原代细胞分离技术

文档简介实验步骤1.悬浮细胞的分离方法1）将血液、羊水、胸水或腹水等悬液直接转至离心管中，1000rpm/分钟离心5分钟。2）去掉上清，离心沉淀用无钙、镁的PBS清洗后1000rpm/分钟离心5分钟。此步重复两次。3）用培养基重悬，调整适当细胞浓度后分瓶培养。4）如选用悬液中某种细胞，可采用离心后的细胞分层液收获目的细胞。
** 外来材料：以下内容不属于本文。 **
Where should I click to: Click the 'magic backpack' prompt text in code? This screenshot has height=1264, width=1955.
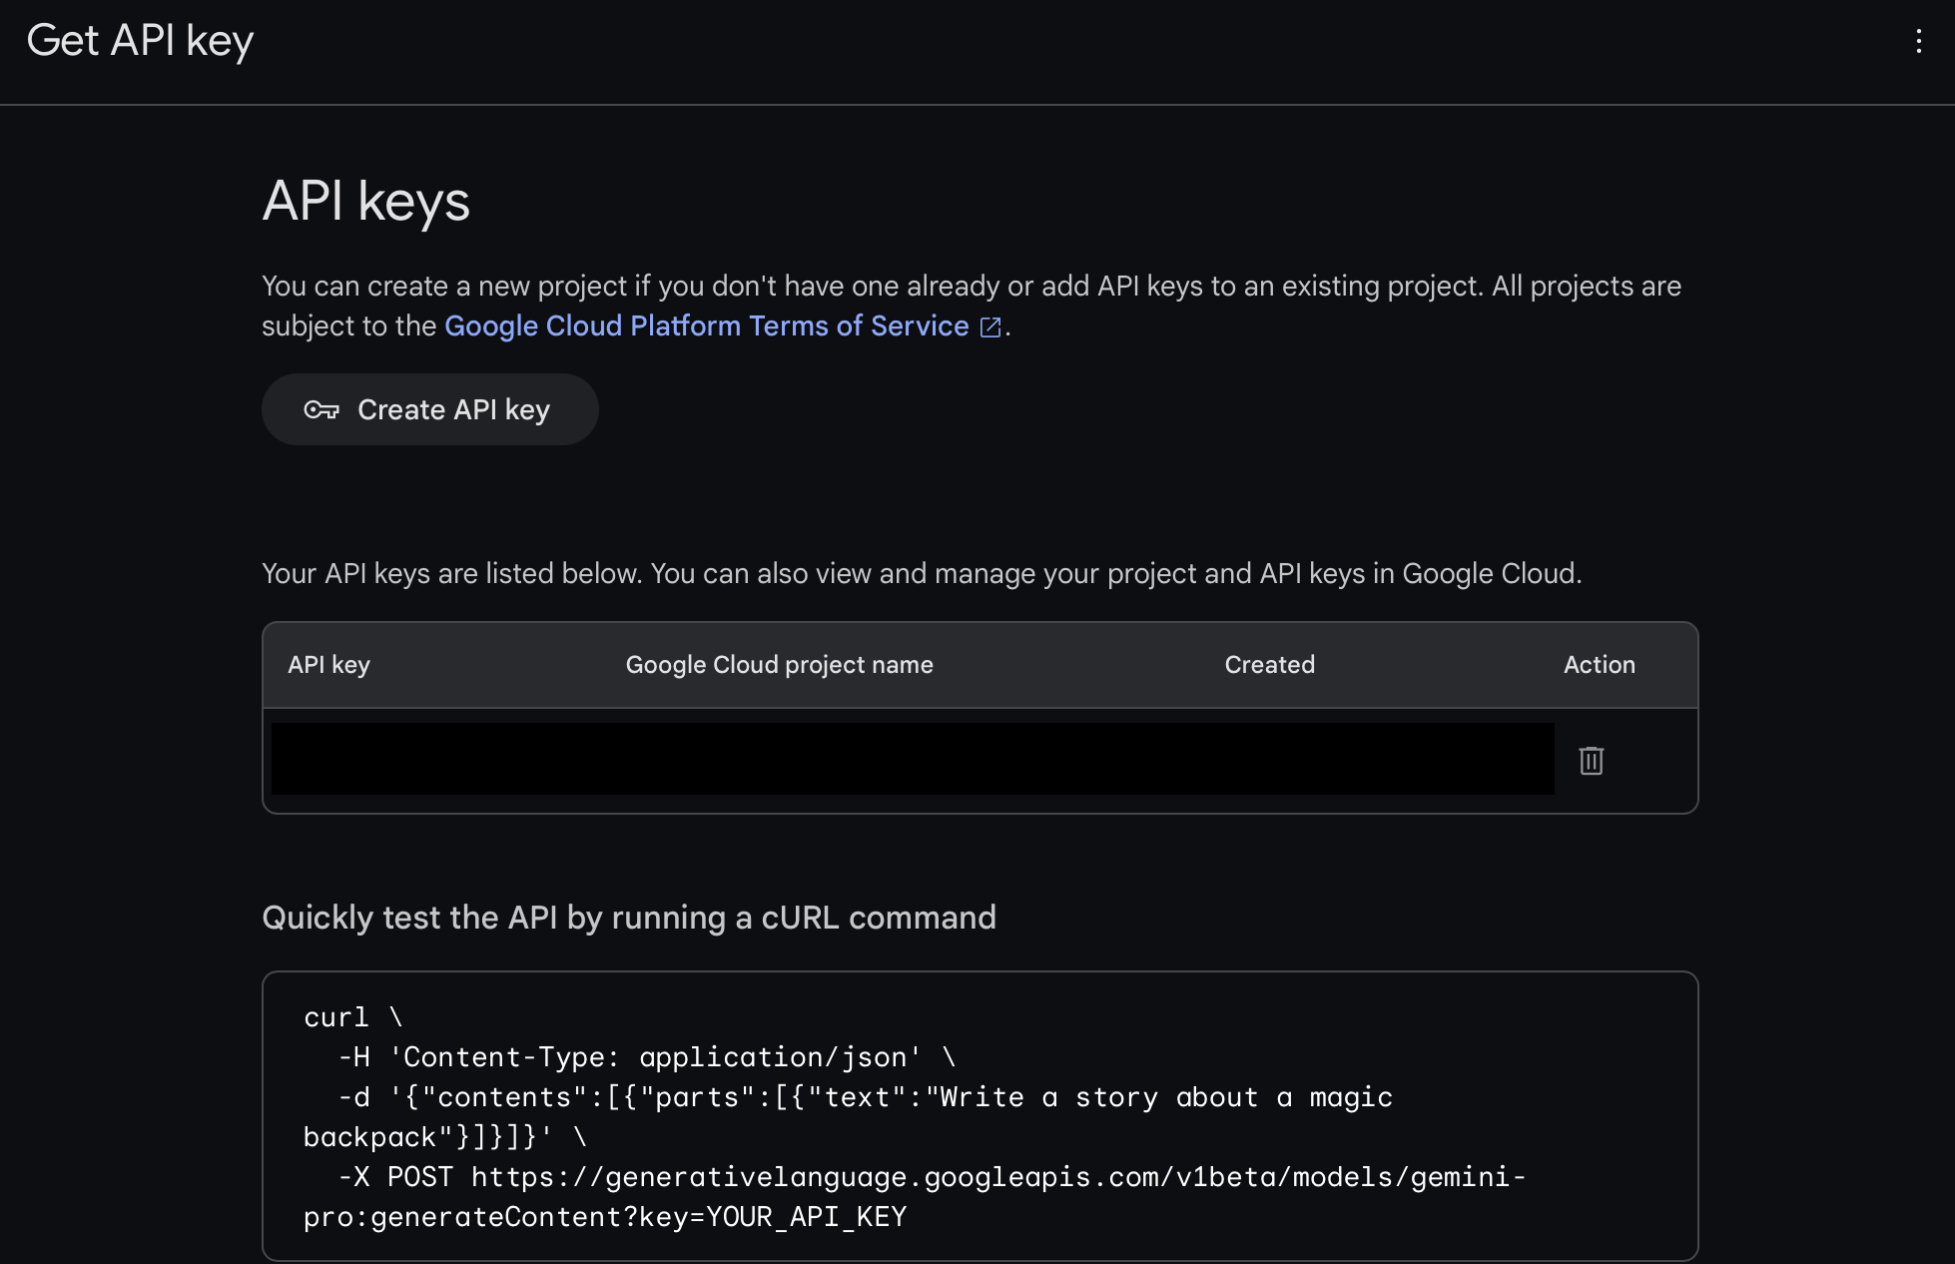point(1350,1097)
2.实体组织材料的分离方法1）机械分散法a.纤维成分很少的脑组织，部分胚胎组织，用剪刀剪碎至1mm3的组织块。b.用PBS清洗两次后①用吸管吹打，分散组织细胞。②或将已充分剪碎分散的组织放在注射器内（用九号针），使细胞通过针头压出③或在不锈钢纱网内用钝物（注射器钝端）压挤使细胞从网孔中压挤出。c.收集细胞转入离心管中，1000rpm/分钟离心5分钟。d.去上清，加入含血清的培养基，重悬后移至培养瓶中培养。2）消化分离法酶消化分离法（冷消化法）a.细胞间质较少的软组织，如肝、肾、甲状腺、羊膜、胚胎组织、上皮组织等，用Hanks液清洗组织三次，剪成碎块大小为4毫米左右。b.再用Hanks液洗2-3次以除去血球和脂肪组织。c.加入0.25%的胰蛋白酶，摇匀后放4℃。d.次日再用Hanks液洗涤，弃去上清，共洗2-3次。e.加入少量含血清的培养基吹打分散，细胞计数，按适当的浓度分瓶培养。非酶消化法（EDTA消化法）a.把组织块剪碎，呈1mm3大小的组织块。b.将碎组织块在平皿中用无钙镁PBS洗2-3次。c.加入消化液（胰蛋白酶或胶原酶或EDTA）于37℃水浴中作用适当时间（中间可轻摇1~2次），若组织块膨松呈絮状可终止，若变化不大可更换一次消化液，继续消化直至膨松絮状为止。d.弃去上清，加入含有钙、镁离子的培养基中止消化反应，并洗涤2-3次后，加入完全培养基。e.用吸管吹打，使细胞充分散开后用纱网过滤后分瓶培养。